ABOUT THIS EXERCISE:
With the pictures left out, please return exactly the line holding "The height and" and each following line until the entries end.
==== TASK INPUT ====
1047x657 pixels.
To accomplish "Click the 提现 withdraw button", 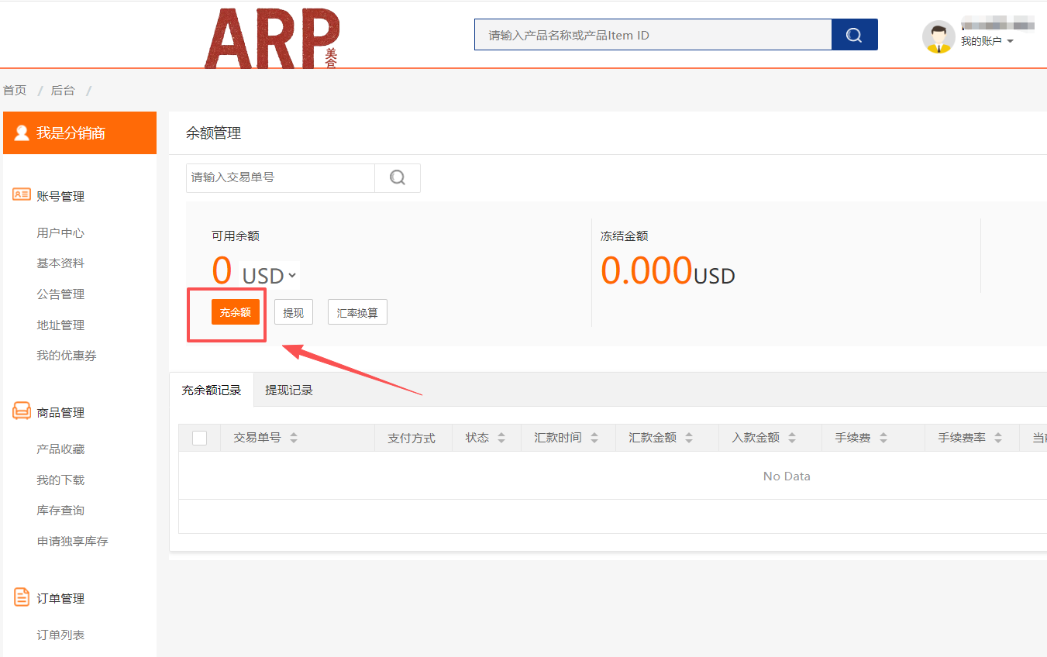I will [294, 312].
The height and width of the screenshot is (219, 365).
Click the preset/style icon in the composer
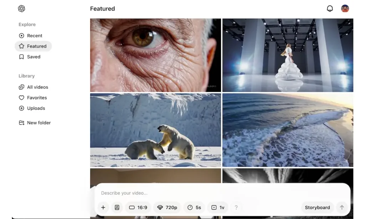[x=117, y=207]
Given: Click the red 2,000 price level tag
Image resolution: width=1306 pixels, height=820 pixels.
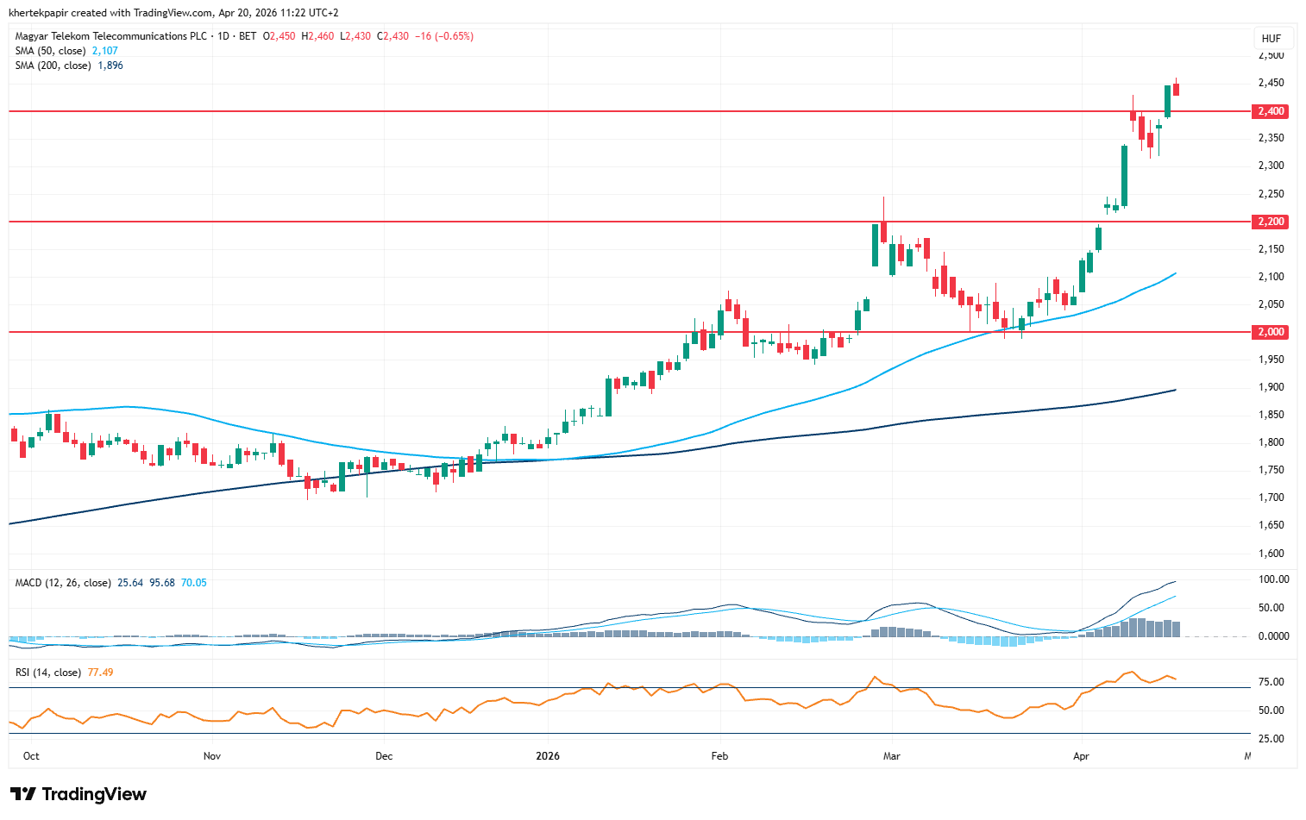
====
TASK OUTPUT:
The height and width of the screenshot is (219, 365).
Click the preset/style icon in the composer
[x=117, y=207]
Given: Click the red 2,000 price level tag
Image resolution: width=1306 pixels, height=820 pixels.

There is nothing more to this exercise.